The economy has suffered a lot due to the ongoing pandemic. The weak US market, global tech correction, weak GDP, and border tensions with China have played spoilsport with the markets rise. This will continue to keep stocks on the edge this week. Investors are also taking some money off the table. Markets are overbought, while estimates are extended. In a recent note, Jefferies India analysts said: “Nifty is up 57% from 23rd Mar lows.

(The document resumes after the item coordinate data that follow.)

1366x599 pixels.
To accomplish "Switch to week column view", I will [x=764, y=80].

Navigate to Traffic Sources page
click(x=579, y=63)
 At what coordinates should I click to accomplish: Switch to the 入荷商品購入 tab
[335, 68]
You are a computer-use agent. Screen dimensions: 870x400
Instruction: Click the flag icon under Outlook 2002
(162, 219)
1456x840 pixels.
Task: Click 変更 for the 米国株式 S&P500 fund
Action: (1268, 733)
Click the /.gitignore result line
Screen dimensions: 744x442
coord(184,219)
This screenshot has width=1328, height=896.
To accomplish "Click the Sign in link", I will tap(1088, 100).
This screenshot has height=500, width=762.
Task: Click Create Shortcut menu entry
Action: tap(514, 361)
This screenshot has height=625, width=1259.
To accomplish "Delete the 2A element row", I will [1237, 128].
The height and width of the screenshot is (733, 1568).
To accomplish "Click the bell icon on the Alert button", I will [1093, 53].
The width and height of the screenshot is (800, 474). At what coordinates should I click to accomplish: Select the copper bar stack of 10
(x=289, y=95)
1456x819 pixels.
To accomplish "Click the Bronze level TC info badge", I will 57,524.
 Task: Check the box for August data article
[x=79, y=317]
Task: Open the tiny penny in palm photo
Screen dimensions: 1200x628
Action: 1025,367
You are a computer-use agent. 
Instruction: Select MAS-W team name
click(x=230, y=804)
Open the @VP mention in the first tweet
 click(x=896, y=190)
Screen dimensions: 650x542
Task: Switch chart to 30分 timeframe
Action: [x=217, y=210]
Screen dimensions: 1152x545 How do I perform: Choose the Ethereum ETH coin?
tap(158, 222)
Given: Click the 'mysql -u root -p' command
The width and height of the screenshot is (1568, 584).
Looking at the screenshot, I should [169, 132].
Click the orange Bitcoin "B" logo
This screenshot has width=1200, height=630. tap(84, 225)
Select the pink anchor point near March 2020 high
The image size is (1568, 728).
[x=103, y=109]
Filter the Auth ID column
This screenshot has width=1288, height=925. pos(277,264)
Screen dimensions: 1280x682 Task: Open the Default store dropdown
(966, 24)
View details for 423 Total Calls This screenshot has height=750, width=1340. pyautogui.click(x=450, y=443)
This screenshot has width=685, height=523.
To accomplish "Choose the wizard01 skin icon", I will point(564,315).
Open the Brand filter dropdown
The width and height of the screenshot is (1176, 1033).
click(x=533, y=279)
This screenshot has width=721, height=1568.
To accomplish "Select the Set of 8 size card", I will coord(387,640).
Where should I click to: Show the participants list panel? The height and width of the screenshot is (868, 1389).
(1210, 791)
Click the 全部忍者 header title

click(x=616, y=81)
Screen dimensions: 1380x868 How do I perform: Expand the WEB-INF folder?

The 1-year forward Nifty EPS has seen a downgrade of 26% since then, although it is up 1.6% since bottoming 3 weeks back."
The 1-year forward Nifty PE at 21.1 times on consensus earnings was last seen only during the tech bubble of 2000." Of course, When adjusted against the risk-free rate, valuations appear reasonable, notes Jefferies. Even then, caution is warranted. The June quarter GDP was a nightmare. The Indian economy contracted more than 23%, more than expected. The informal sector, which is not captured in official GDP data, continues to reel under the pandemic. In fact, other indicators point to more pain ahead.
In August, the manufacturing purchasing managers’ index (PMI) rebounded to the expansion zone crossing the crucial 50-mark for the first time since March. However, the dismal state of Indian services providers took a toll on overall business activity. Consequently, the Composite PMI data is still in the contraction zone at 46 in August. Further, the goods and services revenue collections, which fell 12% year-on-year basis, for July collected in August, didn’t give much hope of recovery.